Фримену пришлось расширить кормовой люк и убрать часть релинга, чтобы осторожно поднять носилки с коммодором на борт при помощи талей и после аккуратно опустить их под палубу. Хорнблауэр пережил довольно неприятный момент, когда носилки, поднятые с пирса раскачивались в воздухе и, очутившись наконец в тепле и безопасности каюты, почувствовал необыкновенное удовольствие от того, что может просто улечься поудобнее, не забивая себе голову хлопотами, связанными с проведением официальной церемонии прощания. Возбуждение отнимало у него силы, но он все же не мог удержаться от чувства радостного ожидания, почувствовав толчок, когда «Клэм» отошел от пирса и начал медленно продвигаться к выходу из гавани. Юго-западный ветер был не слишком удобен для того, чтобы миновав Пиллау, выйти в открытое море; лежа на койке Хорнблауэр отмечал каждое изменение курса тендера, который чередовал длинные галсы с короткими, осторожно пробираясь по узкому фарватеру.
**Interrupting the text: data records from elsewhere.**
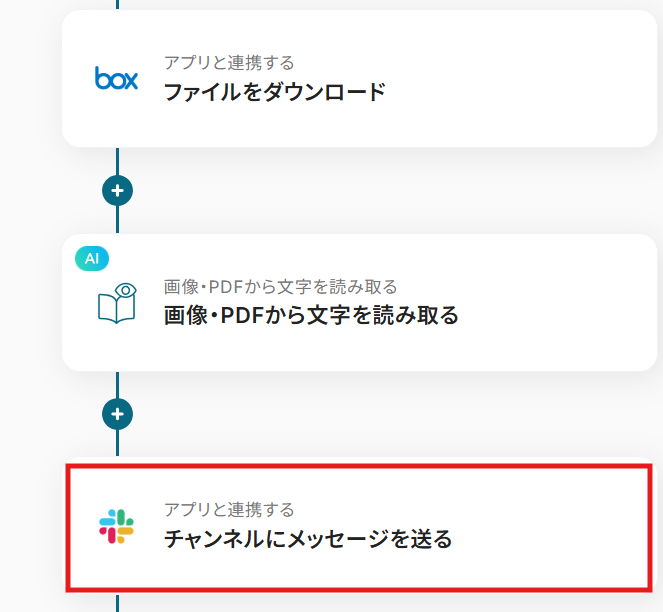
Task: Open the ファイルをダウンロード step title
Action: (x=274, y=93)
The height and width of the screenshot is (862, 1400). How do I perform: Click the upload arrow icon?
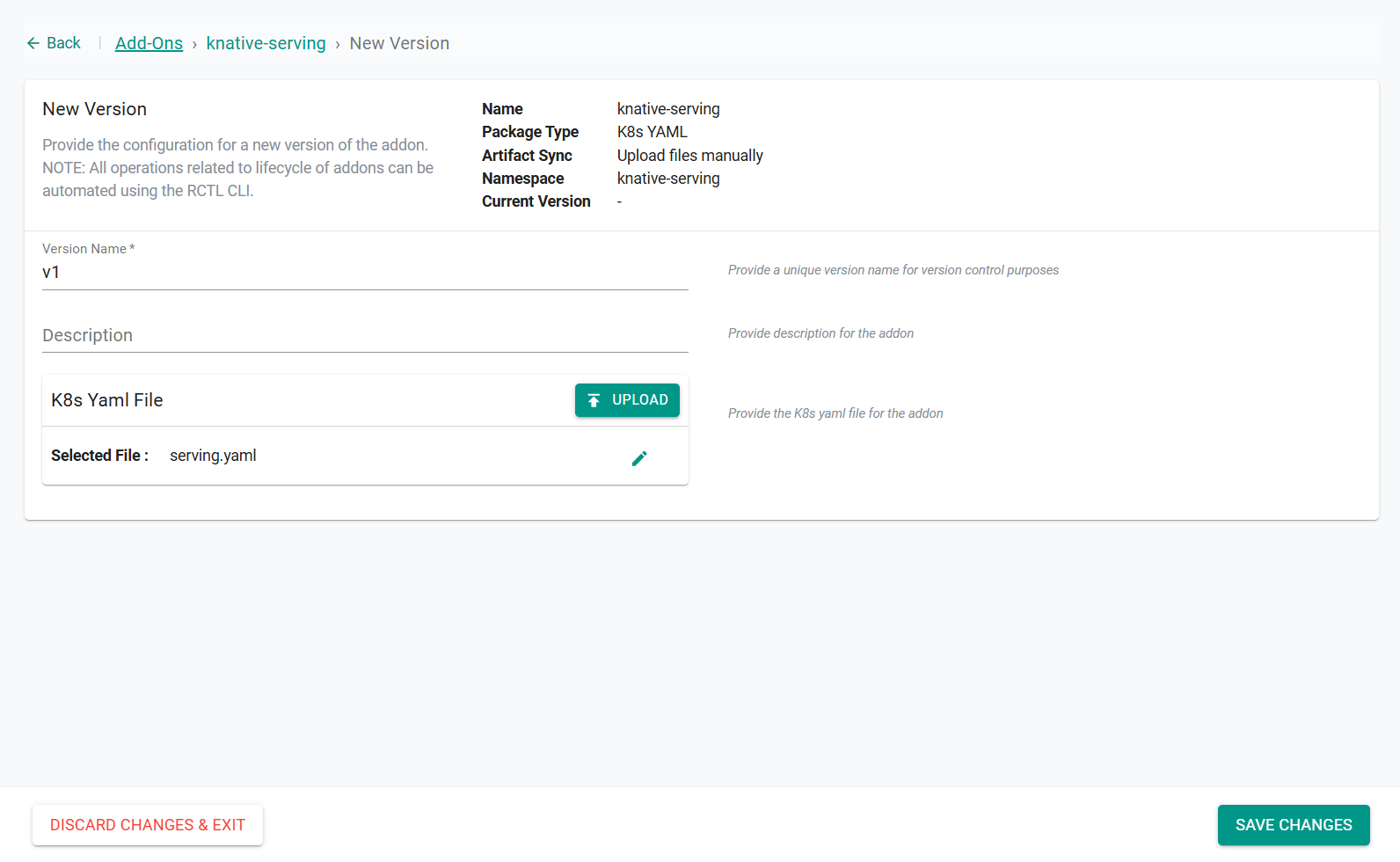point(594,400)

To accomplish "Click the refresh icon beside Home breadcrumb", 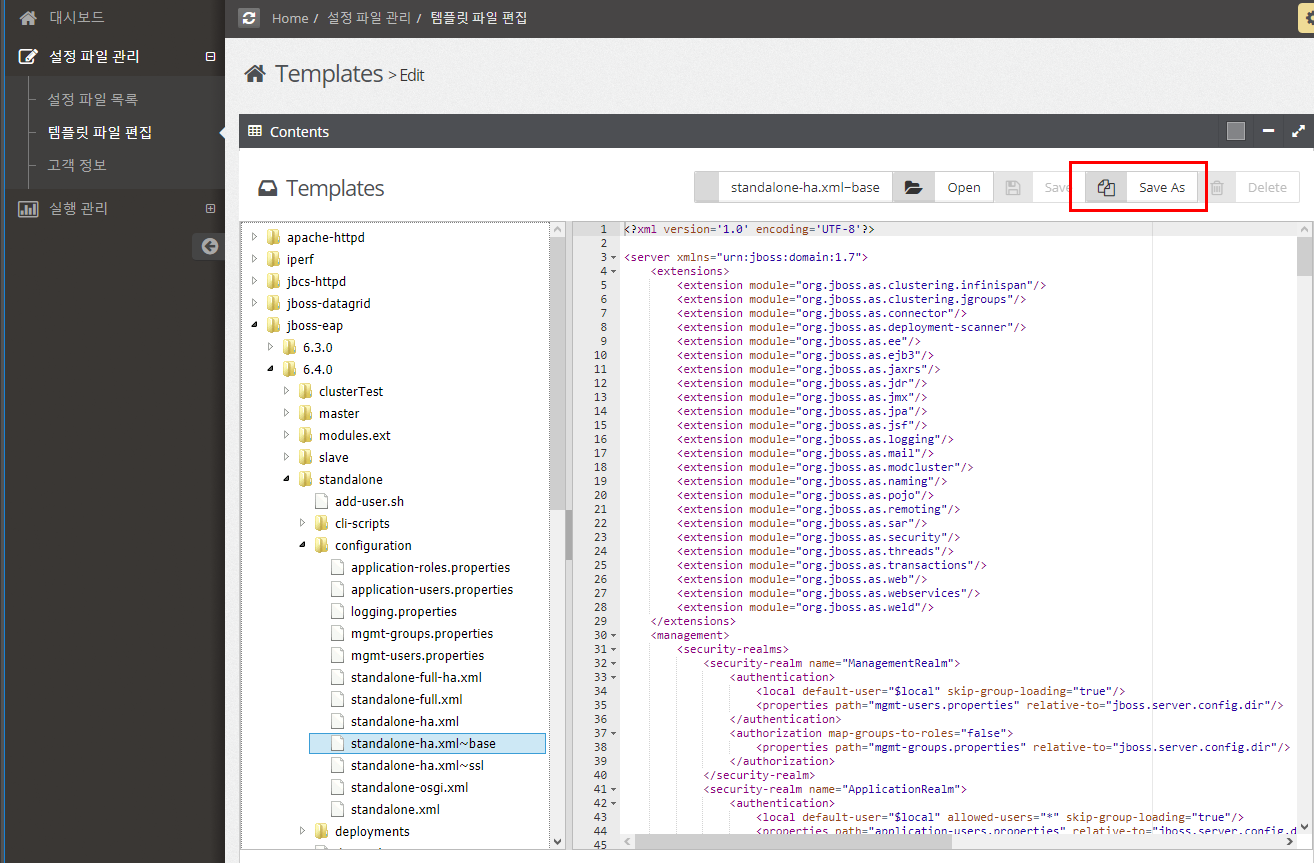I will point(250,18).
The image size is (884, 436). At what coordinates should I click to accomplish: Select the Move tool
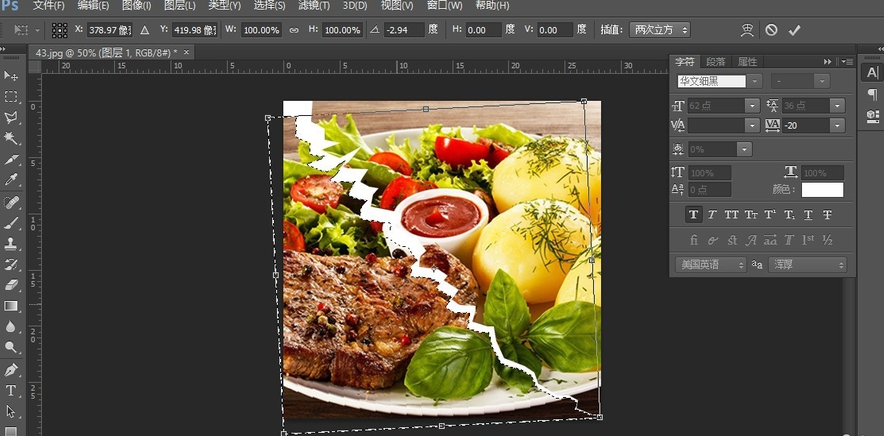[x=11, y=76]
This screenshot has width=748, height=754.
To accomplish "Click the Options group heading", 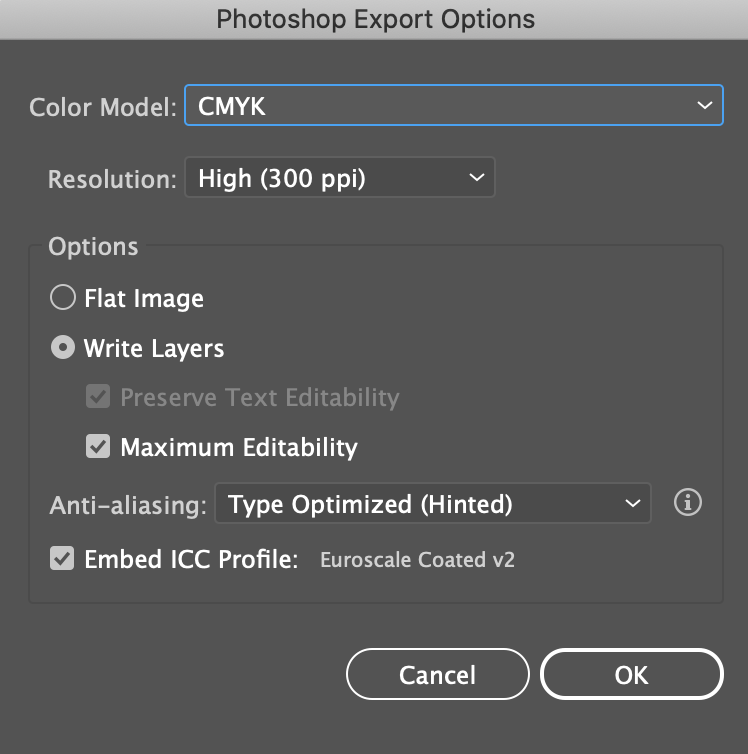I will coord(93,247).
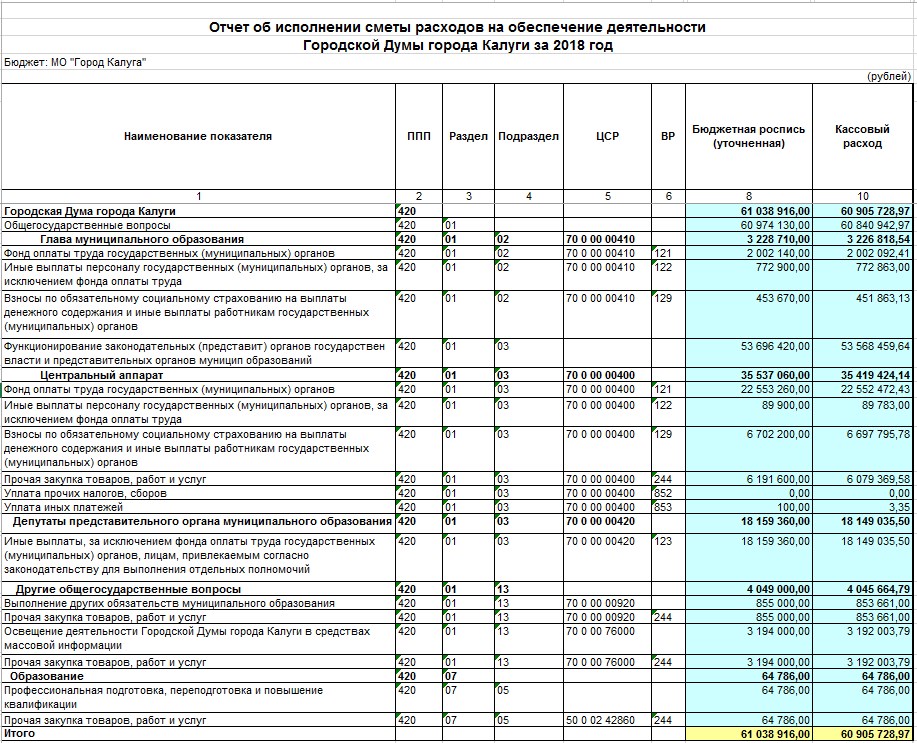This screenshot has width=917, height=743.
Task: Select the "Другие общегосударственные вопросы" row label
Action: [x=127, y=590]
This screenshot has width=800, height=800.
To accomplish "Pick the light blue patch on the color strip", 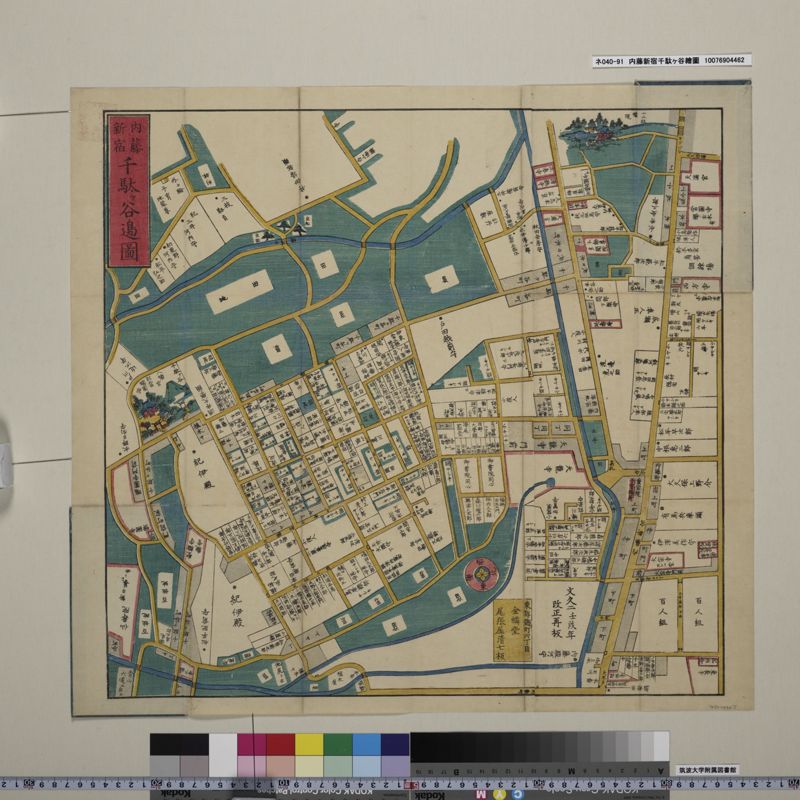I will [367, 746].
Боновое заграждение, преграждающее вход в бухту, тот самый бон, по которому он карабкался в темноте когда-то так давно — казалось, что в другой жизни — теперь был убран, поскольку Пруссия стала союзницей Англии, так что «Клэм» смог выйти из бухты еще до темноты и начать свой длинный путь через всю Балтику. Пусть даже если ветер не изменится на более благоприятный и придется суток двое потерять у Мальме, чтобы дождаться его попутного порыва, достаточного, чтобы «Клэм» проскочил через Зунд — Хорнблауэр запретил себе тревожиться по этому поводу. Теперь шведы — верные союзники Англии, а значит, при проходе пролива будет безопасно держаться шведского берега. Когда тендер проходил Скоу, Хорнблауэр уже настолько окреп, что, осторожно поддерживаемый Брауном, смог подняться на верхнюю палубу, где его усадили на стульчик. Закутанный в медвежью шкуру, он радовался этому холодному зимнему дню и улыбался исподтишка, видя волнение Маунда, который вынужден был управлять своим кораблем прямо на глазах у коммодора. За мысом Скоу их ожидал штормовой северный ветер, несущий холод с мрачных сопок Норвегии; подгоняемый им маленький тендер спешил домой, под тройными рифами на парусах. Прежде чем этот шторм выдохся, он позволил им сэкономить почти полдня и значительно продвинуться к западу.